The ‘wearing out’ period also applied to other ranks. Former members of the Royal Flying Corps and the Royal Naval Air Service continued to wear their old uniforms. New recruits into the newly formed Royal Air Force were often issued with the khaki Army Pattern General Service Tunic. Later in 1918 a belted khaki uniform was adopted for other ranks, and it was these tunics that first carried the RAF eagle badges on each shoulder.

The pale blue colour for officers’ uniforms was unpopular and impractical and John Slessor who was later promoted to Marshal of the RAF described it as “a nasty pale blue with a lot of gold over it, which brought irresistibly to mind a vision of the gentlemen who stands outside the cinema”. A little over a year after its introduction, the pale blue colour was discontinued. On the 15 September 1919, Air Ministry Order 1049 replaced it with the blue-grey colour which has remained in use to this day. The khaki uniform continued to be worn until 1924 when it too was replaced by a blue-grey colour.

* GIVEN DATA
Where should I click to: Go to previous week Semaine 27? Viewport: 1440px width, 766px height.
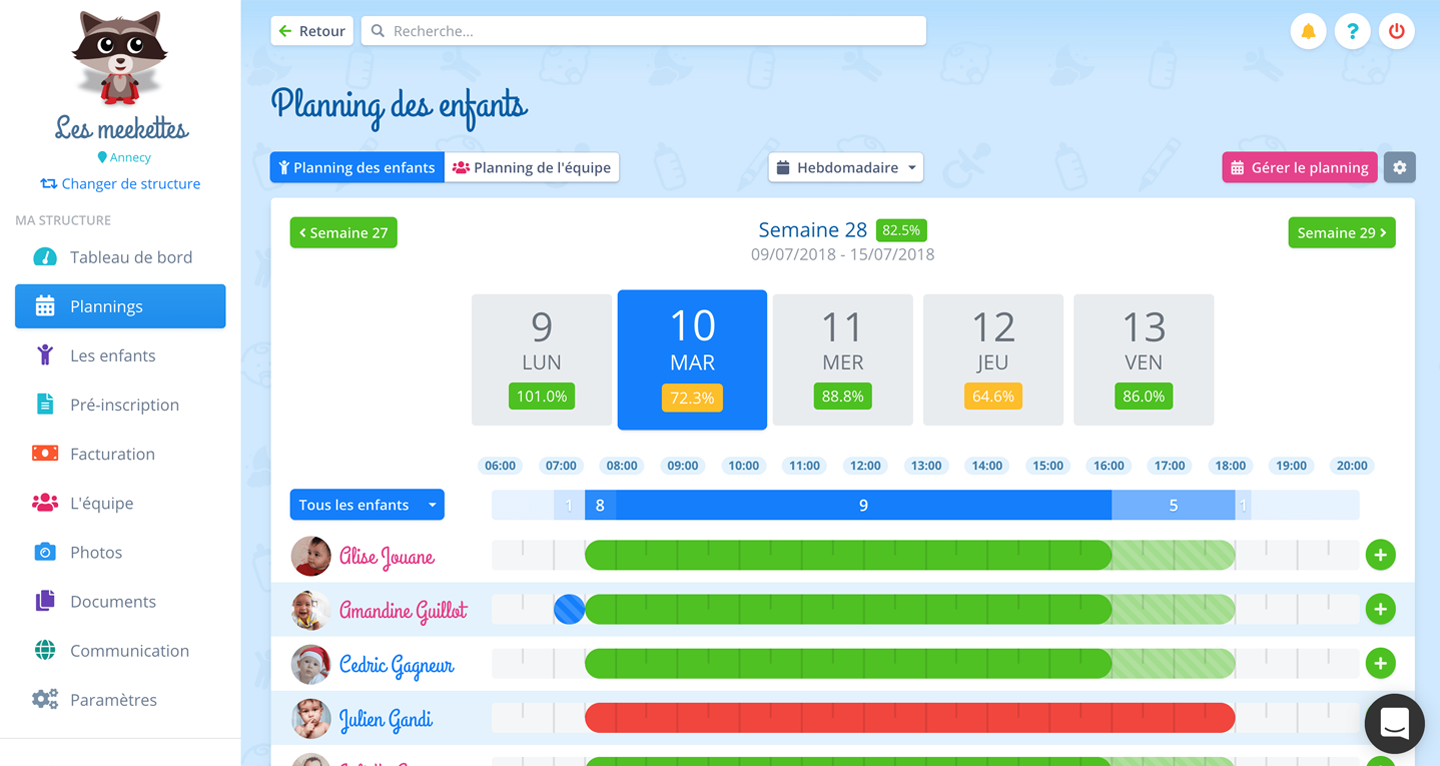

* GIVEN EXERCISE A
Reproduce the stretch of the passage on early RAF uniforms from "The ‘wearing out’" through "on each shoulder.".
* GIVEN EXERCISE B
Summarize the passage on early RAF uniforms in two sentences.
The data has no connection to the passage on early RAF uniforms.

* FULL SOLUTION A
The ‘wearing out’ period also applied to other ranks. Former members of the Royal Flying Corps and the Royal Naval Air Service continued to wear their old uniforms. New recruits into the newly formed Royal Air Force were often issued with the khaki Army Pattern General Service Tunic. Later in 1918 a belted khaki uniform was adopted for other ranks, and it was these tunics that first carried the RAF eagle badges on each shoulder.

* FULL SOLUTION B
During the early transition period, former members of the Royal Flying Corps and the Royal Naval Air Service kept wearing their old uniforms, and new Royal Air Force recruits were often issued the khaki Army tunic. Later in 1918 a belted khaki uniform with RAF eagle badges was adopted for other ranks, while the unpopular pale blue of officers' uniforms was replaced by blue-grey on 15 September 1919, and the khaki uniform gave way to blue-grey in 1924.